How clean is the air your children are breathing at school? The EPA is on a mission to find out.
Last year, as part of a new air toxins monitoring initiative, the agency began monitoring the outdoor air around more than 60 schools in 22 states, particularly those near industrial facilities. The testing was based on a list of 187 pollutants listed in the Clean Air Act.
“As a parent myself, I want to know that when I’m sending my children off to school the air they breathe will be safe,” says EPA administrator Lisa P. Jackson. “For the first time, we have the information we need to make sure our children are breathing clean air in areas that have worried parents in the past. As we analyze these air-quality samples, EPA will continue to work quickly to protect all Americans—not just where they live and work but also where they learn and play.”
The first two of the analyses released by the EPA in June 2010 were for Pittsboro Elementary School in Pittsboro, Ind., and Minnesota International Middle Charter School in Minneapolis, Minn. According to an EPA press release, at both schools, “levels of the key pollutants monitored were below levels of both short- and long-term concern.”
The EPA will continue monitoring and issuing notices of air-toxin levels around the selected schools through the fall.
Although the EPA’s phones have been ringing off the hook over this subject (many attempts to reach the EPA for comment for this story were not returned), things at Roland-Story High School, in Story City, Iowa, couldn’t be calmer. Even if the air near the school showed trace amounts of diisocyanates prior to monitoring, it turns out that, like the schools in Pittsboro and Minneapolis, the air around the school in Story City is pretty darn clean.

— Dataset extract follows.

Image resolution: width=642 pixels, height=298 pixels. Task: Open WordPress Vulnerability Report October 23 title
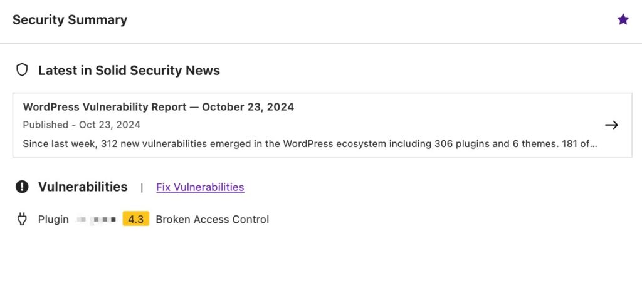pos(158,107)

A small town of about 3,000 people, Story City is about 50 miles from Aimes and 12 miles from Des Moines, but it does have one industrial location, the American Packaging Corporation. Diisocyanates is one of the byproducts the company uses for its glue.
When the EPA announced it would begin testing for the toxin around the high school, the Iowa Department of Natural Resources performed its own test, says Mike Billings, superintendent of the Roland-Story Community School District. What it found, he says, was that American Packaging’s own filters caught most of the toxin, and what might have been left was too heavy to travel as far as the school.
“My understanding is that it was an insignificant amount,” Billings says.
He said the district notified parents—many of whom work for American Packaging and were already aware of the testing—through notes sent home with students, a press release in the local paper and an announcement in the district newsletter. He says he received only about two calls about it.
“Certainly the EPA has a job to do, and they do a great job with it,” Billings said. “I think the only thing I was concerned about was the federal government spending that kind of money when the state was already on top of things.”
The EPA tested for toluene diisocyanate, methylenediphenyl and hexamethylene diisocyanate around Roland-Story High School because of industry in the area that produces them. So far, none of the three pollutants have been detected around the school.
Michaelle Chapman, a spokesperson for Birmingham City Schools, in Birmingham, Ala., says that though there were significant levels of benzene and lead detected in the air around that school, the outcry from parents has been minimal.
“I think that maybe the reason for this is these schools are located in neighborhoods where the children live, so it’s more of a community problem than a school problem,” Chapman says. “We’re a city with lots of industry, including a lot of steel manufacturing, pipe companies and so on.”
It’s unclear what, if anything, is being done to reduce toxins in the air around the Birmingham City Schools.